Ecco, perché – mia carissima Maria – aver imparato a undici
anni che cosa è la questione omerica può servire agli italiani che
oggi devono leggersi i quarantasette articoli della loro Costituzione
che sono stati cambiati: per capirne il progetto, il contesto, le
intenzioni e i tranelli.
Per aiutarli a non far entrare il cavallo di legno
della cosiddetta riforma dentro la città della democrazia.
Molti anni fa, proprio mentre l’Europa si liberava dai fascisti e dai nazisti e iniziava la gestazione di questa nostra amatissima Costituzione,
un altro bambino fece una domanda simile a suo padre.
Quel padre era Marc Bloch, uno dei più straordinari pensatori
del Novecento. Un grandissimo storico, capace di insegnare a
fare la storia in un altro modo: per esempio studiando il paesaggio
o le idee invece che le battaglie e le vite dei re. Bloch era ebreo: e
così dovette lasciare la cattedra della Sorbona, e passò alla Resistenza.
Nel 1944, poco prima di essere catturato e fucilato dai nazisti,
scrisse un libro capitale, l’Apologia della storia, che inizia proprio
così:
«“Papà, spiegami allora a cosa serve la storia”. Così un
giovinetto, che mi è molto caro, interrogava, qualche anno fa, il
padre, uno storico». Tra le tante risposte di quel padre ce n’è una
che sembra scritta per l’Italia del 2016: «Nella nostra epoca, più
che mai esposta alle tossine della menzogna e della falsa diceria
che vergogna che il metodo critico della storia non figuri sia pure
nel più piccolo cantuccio dei programmi d’insegnamento».
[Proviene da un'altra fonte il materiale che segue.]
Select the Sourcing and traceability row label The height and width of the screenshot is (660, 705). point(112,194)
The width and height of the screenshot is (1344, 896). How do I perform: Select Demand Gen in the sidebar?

Ecco: la critica è l’antidoto allo storytelling, alla narrazione ottimistica,
superficiale e menzognera del potere. La critica come difesa
dei cittadini che non vogliono essere ridotti a sudditi: aguzzare
la vista per non dover piegare la testa.
È quello che cercherò di fare in queste poche pagine, che fermano
quanto ho provato a dire in un frenetico giro d’Italia per la
Costituzione.
Non sono un costituzionalista, né un giurista o un
politologo, ma ho accettato di essere vicepresidente dell’associazione
Libertà e Giustizia perché ci sono momenti in cui le tossine
della menzogna sono così diffuse e acute che bisogna lasciare ogni
altra occupazione.
Per combatterle: possibilmente, per vincerle.
Per combatterle: possibilmente, per vincerle.